In industry, managers and workers need to acknowledge the problems they face and then attempt to solve them. When doctors listen to nurses, patients recover more quickly. If mining engineers pay more attention to their workers than to their machinery, the pits are more efficient. It is neither books nor seminars from which managers learn much, but from here-and-now exchanges about the operational job in hand.

According to Revans, “The ultimate power of a successful general staff lies not in the brilliance of its individual members, but in the cross-fertilisation of its collective abilities”.

Context

For a long time Revans’s ideas were comparatively little known and comparatively undervalued–at least in the English-speaking world. His ideas were received much better in mainland Europe (and in Belgium in particular), however, and he himself spent the final period of his working life abroad. Many management ideas that are currently fashionable, however, such as teamworking, re-engineering, and the learning organisation, contain elements of “action learning”.

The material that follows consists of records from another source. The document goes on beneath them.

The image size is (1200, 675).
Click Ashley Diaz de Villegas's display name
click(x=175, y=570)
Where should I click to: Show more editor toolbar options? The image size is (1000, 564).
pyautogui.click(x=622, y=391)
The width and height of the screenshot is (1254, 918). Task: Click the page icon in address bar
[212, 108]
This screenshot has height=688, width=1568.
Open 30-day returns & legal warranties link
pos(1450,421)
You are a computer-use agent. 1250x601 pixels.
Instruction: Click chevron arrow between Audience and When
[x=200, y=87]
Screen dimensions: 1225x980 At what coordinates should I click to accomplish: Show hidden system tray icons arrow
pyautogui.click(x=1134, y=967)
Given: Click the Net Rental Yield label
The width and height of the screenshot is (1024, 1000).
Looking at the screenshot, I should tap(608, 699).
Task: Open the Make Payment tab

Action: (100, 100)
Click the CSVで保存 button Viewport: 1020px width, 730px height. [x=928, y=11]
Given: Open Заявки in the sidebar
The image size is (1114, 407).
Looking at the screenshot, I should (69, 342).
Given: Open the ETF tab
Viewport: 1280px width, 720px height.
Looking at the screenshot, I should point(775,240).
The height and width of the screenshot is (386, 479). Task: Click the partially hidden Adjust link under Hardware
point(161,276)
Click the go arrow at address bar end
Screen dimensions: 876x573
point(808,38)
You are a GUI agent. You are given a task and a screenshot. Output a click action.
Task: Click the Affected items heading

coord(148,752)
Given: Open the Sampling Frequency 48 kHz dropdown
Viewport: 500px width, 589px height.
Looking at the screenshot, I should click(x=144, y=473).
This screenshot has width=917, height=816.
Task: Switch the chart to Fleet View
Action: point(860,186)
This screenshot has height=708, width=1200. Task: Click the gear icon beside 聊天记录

One of the critical points about action learning is its relation to action. In a way it appears misnamed. The name at first sight suggests learning in practical situations or performing tasks, rather than studying theory. It tends to conceal the centrality of reflection, questioning–especially questioning one’s own actions in a deliberate and precise way– ignorance-bartering, and collaborative effort to the process. The solutions that are eventually arrived at must be tested in action, but that is very much the final stage.

Interest in Revans’s ideas nevertheless continues to grow. The Pentagon is said to be enthusiastic; the ANC has taken up action learning; General Electric uses action teams to tackle particular problems. There is also a Revans Centre at the University of Salford, where the theory and practice of action learning are particularly studied.

The Best Sources of Help

Revans, Reg. “Action Learning”. London: Blond & Briggs, 1974.